[TEXT BLOCK]

<<<<

Working reset to “REMOTE FIRST”

Written by JJ Chai on Digilah (Tech Thought Leadership)

Technology and virtual ways of working have made “REMOTE FIRST” way of working possible. The biggest proof being, almost the entire global economy has been able to survive because of this reset.

This new way of working requires some basic rules which every organisation, especially a start-up should follow to keep this sustainable and continuous.

Digital fluency

This may seem obvious, and to some extent, already a requirement for any knowledge industry job today. However, in a “REMOTE FIRST” environment, especially in a start-up, there’s no IT department helpdesk to call to fix up laptop or your microphone. Team members who can figure out how to troubleshoot, reboot or do basic configuration of their technology are much more productive than those who are typically reliant on an ‘IT person’ to fix things.

We see the ability to quickly learn the tech tools, whether collaborative cloud documents (no save to laptop and email please…), chat software or video calls as an important indicator of a successful remote-first employee. These are foundational skills, in some ways more important than even English language fluency.

High empathy

As a team with over 16 different nationalities, with different styles of communication in both written and spoken forms, we need team members who have high levels of empathy. It’s far too easy to misinterpret the tone and intent of messages or annoy others by setting up meetings at odd times of day due to time zone differences. 

We find that people who have a strong sense of empathy (e.g. as a simple indicator, they would indicate both parties’ time zone when scheduling meetings), to be much better adept to dealing with communication challenges and being effective team members in a remote-first environment. Some indicators, like experience with working across time zones, or having been well travelled (with a strong traveller’s point of view, vs a tourist point of view), are good signs in this respect.

Clarity of communication

This is true for any regular organisation but is made even more important in “REMOTE FIRST” organisations. With less opportunities to re-clarify at the water cooler or other interactions in the office, the ability to communicate well in writing and verbally are more important than ever. We appreciate structured communication and concise verbal communication.

The challenge to assess these three characteristics, and also other signals are also made tougher in a video-meeting set up. I do miss the days when I could do the coffee cup interview test. In-person at the office, I’d go with the candidate to the pantry, help get them a cup of beverage, bring them along to the interview room, and observe whether they later offered to help take it back to the pantry or assume ‘someone else would do it’!

We founded Rainforest in the midst of the Covid pandemic in early 2021. As an e-commerce aggregator that buys and builds e-commerce brands, growing the brands globally, we saw an opportunity to make the most of the pandemic situation by going “REMOTE FIRST”, i.e. we predominantly worked remotely, outside of a fixed office environment. As we grew, we took this further, and now have no office at all in any location. Our employees can work from anywhere.

We learnt that while most candidates that applied to us say they are comfortable to be part of a “REMOTE FIRST” team, the above characteristics stood out to be better indicators than others of being a successful “REMOTE FIRST” team member at Rainforest. We continue to look for these three traits to ensure they would thrive in our organisation.

>>>>

[GIVEN DATA]
<<<<

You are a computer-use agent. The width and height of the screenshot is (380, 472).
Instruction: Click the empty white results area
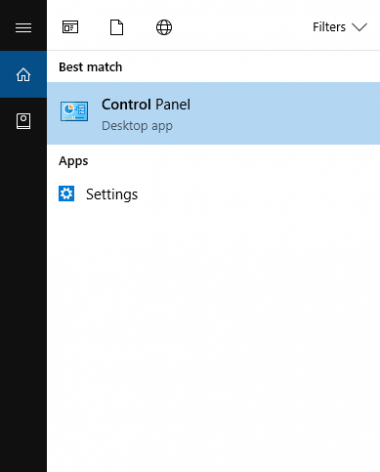click(213, 333)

>>>>

[WHAT IS BEING ASKED]
In the remote-first article, when was Rainforest founded? The listing was taken from a different source than the remote-first article.

[SOLUTION BELOW]
Rainforest was founded in early 2021, in the midst of the Covid pandemic.